Je me rattache au piquant de la scène déroulée, je requiers de la drôlerie. Liliane ne veut pas d’histoire angoissante. Je pars en reconnaissance de l’inhabituel, du dérangement et des assemblages.
Et puis, je veux qu’il y ait du texte, des affiches, des lettres sur des devantures.
Liliane aime beaucoup lorsque je sors ma loupe parce que je ne vois pas bien, que je devine, que je cherche à déchiffrer. Parfois je découvre quelque chose que je n’avais pas vu: « Tiens, mais elle est en pantoufles, ça alors…! ».
Les mots abandonnés
Je jongle entre les représentations et le jeu des mots.
C’est souvent l’image qui m’en impose. Elle me réduit à me dire que je manque de vocabulaire !
Incontestablement, je vois bien ce que c’est, là, ce que je regarde. Mais je ne trouve pas le mot qui le nomme.
Et seule à voir, je dois me débrouiller. J’espère que Liliane va deviner. Je partage les indices, ensemble nous cherchons.
Je convoque la constitution même des objets dans l’image, leurs formes, leurs matières, leurs couleurs.
Ces objets sont traditionnellement liés aux générations et aux réalités qui les expriment. J’en prends conscience de façon inattendue et pourtant naturelle. C’est un vertige et une singularité de la photographie.
À regarder des objets désuets, réapparaissent des mots abandonnés. Ils se réveillent pour faire revivre les rémouleurs, les bonimenteurs, les paletots et les sébiles….
Une transmission en cours.
Progressivement, nous abordons l’habileté des photographes, leur face à face avec la réalité. Nous constatons le hasard bienvenu, la valeur documentaire de la photographie. Nous constatons les usages d’une époque, la manière d’investir la rue.

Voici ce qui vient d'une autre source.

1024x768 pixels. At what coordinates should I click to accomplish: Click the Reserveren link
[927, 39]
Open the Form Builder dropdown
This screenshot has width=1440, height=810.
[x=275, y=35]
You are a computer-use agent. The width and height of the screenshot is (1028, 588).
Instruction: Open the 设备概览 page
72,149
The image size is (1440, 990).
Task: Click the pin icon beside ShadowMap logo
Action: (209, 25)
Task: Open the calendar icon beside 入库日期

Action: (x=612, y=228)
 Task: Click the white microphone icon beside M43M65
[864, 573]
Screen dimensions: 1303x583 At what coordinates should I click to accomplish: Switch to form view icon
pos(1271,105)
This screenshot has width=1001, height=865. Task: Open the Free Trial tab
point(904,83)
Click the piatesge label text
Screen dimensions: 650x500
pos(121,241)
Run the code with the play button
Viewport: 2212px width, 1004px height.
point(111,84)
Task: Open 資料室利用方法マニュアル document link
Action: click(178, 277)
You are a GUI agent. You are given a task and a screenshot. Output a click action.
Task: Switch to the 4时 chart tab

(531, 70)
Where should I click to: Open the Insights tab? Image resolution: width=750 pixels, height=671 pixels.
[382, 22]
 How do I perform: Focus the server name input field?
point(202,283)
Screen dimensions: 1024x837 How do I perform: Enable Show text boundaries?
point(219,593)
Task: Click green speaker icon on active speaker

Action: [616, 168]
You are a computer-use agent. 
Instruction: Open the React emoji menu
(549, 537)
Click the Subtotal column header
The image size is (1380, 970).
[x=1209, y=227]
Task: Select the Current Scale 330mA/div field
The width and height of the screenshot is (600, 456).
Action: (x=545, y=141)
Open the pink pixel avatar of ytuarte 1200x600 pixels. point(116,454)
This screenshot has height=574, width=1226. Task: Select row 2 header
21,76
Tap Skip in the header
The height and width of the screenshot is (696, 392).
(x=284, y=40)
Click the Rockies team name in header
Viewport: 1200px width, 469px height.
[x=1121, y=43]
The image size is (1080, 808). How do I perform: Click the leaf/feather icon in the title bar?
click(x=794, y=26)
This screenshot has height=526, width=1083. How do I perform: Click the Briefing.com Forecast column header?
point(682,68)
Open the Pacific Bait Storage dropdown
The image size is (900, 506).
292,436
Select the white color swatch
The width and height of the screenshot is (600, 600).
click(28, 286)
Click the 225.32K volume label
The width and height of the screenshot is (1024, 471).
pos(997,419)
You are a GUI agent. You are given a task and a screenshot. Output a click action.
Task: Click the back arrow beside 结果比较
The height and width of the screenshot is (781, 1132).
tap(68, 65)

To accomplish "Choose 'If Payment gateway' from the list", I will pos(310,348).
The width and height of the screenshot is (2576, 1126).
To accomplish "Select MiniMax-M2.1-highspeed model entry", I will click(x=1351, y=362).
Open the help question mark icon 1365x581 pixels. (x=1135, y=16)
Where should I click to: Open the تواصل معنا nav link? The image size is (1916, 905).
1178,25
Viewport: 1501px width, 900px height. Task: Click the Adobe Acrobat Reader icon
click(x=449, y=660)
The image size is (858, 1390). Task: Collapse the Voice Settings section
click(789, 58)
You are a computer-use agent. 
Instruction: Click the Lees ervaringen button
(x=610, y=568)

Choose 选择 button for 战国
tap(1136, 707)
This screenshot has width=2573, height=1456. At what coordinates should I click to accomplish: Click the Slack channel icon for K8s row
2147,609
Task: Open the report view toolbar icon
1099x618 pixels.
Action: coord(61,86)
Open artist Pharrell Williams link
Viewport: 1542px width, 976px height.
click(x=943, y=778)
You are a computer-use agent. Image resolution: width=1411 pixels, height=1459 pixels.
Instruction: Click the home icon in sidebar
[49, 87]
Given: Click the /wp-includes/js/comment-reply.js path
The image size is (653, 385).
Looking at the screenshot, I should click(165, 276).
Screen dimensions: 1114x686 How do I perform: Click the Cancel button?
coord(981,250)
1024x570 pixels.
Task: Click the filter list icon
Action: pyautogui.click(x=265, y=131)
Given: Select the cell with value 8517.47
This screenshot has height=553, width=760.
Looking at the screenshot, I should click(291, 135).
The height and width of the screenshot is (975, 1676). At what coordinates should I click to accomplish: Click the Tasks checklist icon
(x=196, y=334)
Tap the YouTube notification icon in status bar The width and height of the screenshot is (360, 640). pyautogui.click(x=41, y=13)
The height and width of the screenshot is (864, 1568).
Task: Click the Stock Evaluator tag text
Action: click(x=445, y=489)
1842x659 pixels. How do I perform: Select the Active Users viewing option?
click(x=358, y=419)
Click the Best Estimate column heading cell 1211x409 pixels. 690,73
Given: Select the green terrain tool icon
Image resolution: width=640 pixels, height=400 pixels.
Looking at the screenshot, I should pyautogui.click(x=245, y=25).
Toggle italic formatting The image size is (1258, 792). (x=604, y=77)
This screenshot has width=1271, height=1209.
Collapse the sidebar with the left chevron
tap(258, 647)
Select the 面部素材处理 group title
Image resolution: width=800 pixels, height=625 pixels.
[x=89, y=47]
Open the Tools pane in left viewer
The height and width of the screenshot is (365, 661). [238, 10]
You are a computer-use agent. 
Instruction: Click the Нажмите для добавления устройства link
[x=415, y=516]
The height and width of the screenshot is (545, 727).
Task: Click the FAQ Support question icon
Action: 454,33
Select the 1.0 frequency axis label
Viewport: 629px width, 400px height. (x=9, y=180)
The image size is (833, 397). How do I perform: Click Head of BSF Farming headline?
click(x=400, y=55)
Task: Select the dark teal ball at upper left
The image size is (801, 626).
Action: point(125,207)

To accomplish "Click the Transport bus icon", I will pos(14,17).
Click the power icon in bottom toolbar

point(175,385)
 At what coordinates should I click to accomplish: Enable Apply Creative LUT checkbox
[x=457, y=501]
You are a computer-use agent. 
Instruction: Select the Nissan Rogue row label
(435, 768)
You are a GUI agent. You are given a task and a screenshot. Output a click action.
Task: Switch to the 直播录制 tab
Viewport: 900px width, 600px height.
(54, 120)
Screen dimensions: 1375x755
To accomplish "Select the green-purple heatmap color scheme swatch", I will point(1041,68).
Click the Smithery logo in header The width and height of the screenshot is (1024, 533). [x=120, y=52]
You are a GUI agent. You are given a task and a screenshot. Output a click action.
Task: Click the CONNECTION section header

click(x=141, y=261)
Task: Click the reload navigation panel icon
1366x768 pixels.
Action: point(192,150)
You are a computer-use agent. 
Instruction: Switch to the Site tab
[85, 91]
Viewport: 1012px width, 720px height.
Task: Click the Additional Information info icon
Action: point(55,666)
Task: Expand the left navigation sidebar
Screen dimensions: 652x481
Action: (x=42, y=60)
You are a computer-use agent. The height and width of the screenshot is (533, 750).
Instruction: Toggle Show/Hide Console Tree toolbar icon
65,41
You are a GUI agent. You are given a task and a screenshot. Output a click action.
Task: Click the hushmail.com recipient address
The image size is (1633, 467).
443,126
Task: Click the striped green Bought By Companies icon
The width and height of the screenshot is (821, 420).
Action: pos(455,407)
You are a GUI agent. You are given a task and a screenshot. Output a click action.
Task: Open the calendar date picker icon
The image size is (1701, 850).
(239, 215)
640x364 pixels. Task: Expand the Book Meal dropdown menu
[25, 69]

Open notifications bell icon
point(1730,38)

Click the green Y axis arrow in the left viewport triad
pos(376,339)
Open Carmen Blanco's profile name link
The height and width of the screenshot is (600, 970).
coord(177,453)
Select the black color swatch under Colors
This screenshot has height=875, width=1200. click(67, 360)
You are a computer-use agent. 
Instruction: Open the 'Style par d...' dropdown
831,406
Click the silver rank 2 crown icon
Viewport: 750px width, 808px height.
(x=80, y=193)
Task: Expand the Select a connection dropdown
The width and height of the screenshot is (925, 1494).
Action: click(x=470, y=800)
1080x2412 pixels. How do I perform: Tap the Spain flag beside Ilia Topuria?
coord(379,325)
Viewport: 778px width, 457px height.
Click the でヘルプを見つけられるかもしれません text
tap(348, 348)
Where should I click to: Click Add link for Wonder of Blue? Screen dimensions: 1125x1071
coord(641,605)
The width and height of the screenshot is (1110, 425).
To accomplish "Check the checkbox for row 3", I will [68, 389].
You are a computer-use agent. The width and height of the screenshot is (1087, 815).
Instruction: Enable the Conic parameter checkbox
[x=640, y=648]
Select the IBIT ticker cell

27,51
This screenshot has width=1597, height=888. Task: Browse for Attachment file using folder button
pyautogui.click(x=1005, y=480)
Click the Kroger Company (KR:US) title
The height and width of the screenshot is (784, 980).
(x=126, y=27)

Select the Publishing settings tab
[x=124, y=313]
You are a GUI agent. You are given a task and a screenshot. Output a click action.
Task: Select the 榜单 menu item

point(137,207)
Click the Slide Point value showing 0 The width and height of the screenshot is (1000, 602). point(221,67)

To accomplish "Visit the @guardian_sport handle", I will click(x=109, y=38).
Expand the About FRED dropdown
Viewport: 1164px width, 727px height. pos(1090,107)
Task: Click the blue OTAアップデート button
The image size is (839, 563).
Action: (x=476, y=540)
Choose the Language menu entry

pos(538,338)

Nous réalisons à quel point comment le photographe profite d’une situation. Nous observons ce que la photographie ne dit pas: par exemple le net et le flou, qui selon son étendue ne permet pas de reconnaître un objet.
lorsque les motifs se retrouvent dans les images des uns et des autres,Liliane me demande la différence de style entre les photographes. Elle veut que je lui précise: comment voit-on la lumière en photographie et comment cette photographie apporte une ambiance ?
Nous avons donné un titre à celles qui n’en avaient pas pour nous repérer. Même si, j’aime regarder les photographies sans lire les titres pour ne pas être happée par une sorte de prédétermination.
Liliane a choisi «les fillettes et les bulles de savon» une photographie d’Helen Levitt pour accompagner ses vœux de nouvelle année. Elle l’a faite découvrir à ses amis voyants, qui, étonnés, lui ont posé des questions… Ravie «d’en avoir une idée», ils ont échangé leurs impressions.
Alors je me dis: «Travail accompli»
♦ Les fillettes et les bulles de savons – Helen Levitt (entre 1936 et 1948)
♦ L’homme aux jumelles – Helen Levitt (après 1959)
♦ Paris 1952 – Henri Cartier-Bresson (Le couple de jeunes mariés se faisant photographier sur le trottoir)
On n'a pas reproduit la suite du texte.